PROBLEM OF NECESSITY AND CONTINGENCY
- INTRODUCTION.
The concept of necessity probably orginated from the pre-philosophical
concept of fate or fatalism.
- FATE AND FATALISM.
The word "fate" comes from the Latin fatum meaning "a prophetic
declaration or the utterance of an oracle" (the Greek term meaning the same
is moira). That which is fated is that which is destined or decreed
to come to pass. Fatalism is the doctrine that all things happen according
to an enexorable fate. The term "fate" is pre-philosophical, being derived
from mythology. In Greek mythology, fate was the will of Zeus; in Roman
mythology, it was the spoken word of Jupiter. In both, fate
(the Fata in Latin; the Moirai in Greek) is depicted as three
godesses determining the course of human life. One godess spins the thread of
life at birth of a human, the second twists the thread life controlling the
things that happened during his life, and the third snips it at the death of
the human. The concept was important in Greek tragedy where all human concerns
are subject to all the gods, and even the gods were subject to this all
controlling necessity or fate. The gods could only do what the gods had
determined. In Arabic, this concept of fate is expressed by the term
kismet and in Islam it is interpreted as the will of Allah.

*SUPPLIED RECORDS*:
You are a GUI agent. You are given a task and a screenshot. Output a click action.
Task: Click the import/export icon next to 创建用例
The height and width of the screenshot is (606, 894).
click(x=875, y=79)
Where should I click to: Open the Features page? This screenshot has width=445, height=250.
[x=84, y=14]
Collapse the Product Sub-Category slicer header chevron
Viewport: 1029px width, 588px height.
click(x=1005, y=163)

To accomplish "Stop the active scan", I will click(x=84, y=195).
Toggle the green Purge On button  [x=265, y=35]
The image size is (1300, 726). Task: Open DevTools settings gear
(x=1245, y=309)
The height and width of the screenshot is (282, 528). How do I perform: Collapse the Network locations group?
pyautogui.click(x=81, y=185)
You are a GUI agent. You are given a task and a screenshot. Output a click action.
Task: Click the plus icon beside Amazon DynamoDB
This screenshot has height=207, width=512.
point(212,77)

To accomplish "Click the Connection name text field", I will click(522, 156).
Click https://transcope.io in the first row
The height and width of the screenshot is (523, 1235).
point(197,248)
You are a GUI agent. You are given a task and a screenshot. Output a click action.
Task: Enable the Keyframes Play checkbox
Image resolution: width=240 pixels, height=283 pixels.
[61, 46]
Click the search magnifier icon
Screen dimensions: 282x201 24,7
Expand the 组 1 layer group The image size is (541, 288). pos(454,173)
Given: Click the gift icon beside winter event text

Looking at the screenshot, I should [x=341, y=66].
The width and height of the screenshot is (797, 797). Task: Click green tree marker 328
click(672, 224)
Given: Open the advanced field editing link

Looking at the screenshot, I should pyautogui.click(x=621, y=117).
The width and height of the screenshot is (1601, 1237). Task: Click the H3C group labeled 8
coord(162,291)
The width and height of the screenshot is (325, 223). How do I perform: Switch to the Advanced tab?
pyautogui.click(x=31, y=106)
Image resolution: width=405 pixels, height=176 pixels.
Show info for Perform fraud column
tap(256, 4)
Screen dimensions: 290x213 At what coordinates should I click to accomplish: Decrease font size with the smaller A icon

*JOB 1*: Decide whether each statement agrees with the text on necessity and contingency, answering yes or no and quoting the words that settle it: (a) The word "fate" comes from the Latin fatum. (b) In Roman mythology, fate was the will of Zeus. (c) In Greek tragedy, the gods stood outside the reach of fate.
*JOB 2*: Copy the text on necessity and contingency between "PROBLEM OF NECESSITY" and "FATE AND FATALISM.", inclusive.
The records above are separate material, apart from the text on necessity and contingency.

*WRITTEN ANSWER 1*:
(a) Yes: "The word "fate" comes from the Latin fatum"
(b) No: "in Roman mythology, it was the spoken word of Jupiter"
(c) No: "even the gods were subject to this all controlling necessity or fate"

*WRITTEN ANSWER 2*:
PROBLEM OF NECESSITY AND CONTINGENCY
- INTRODUCTION.
The concept of necessity probably orginated from the pre-philosophical
concept of fate or fatalism.
- FATE AND FATALISM.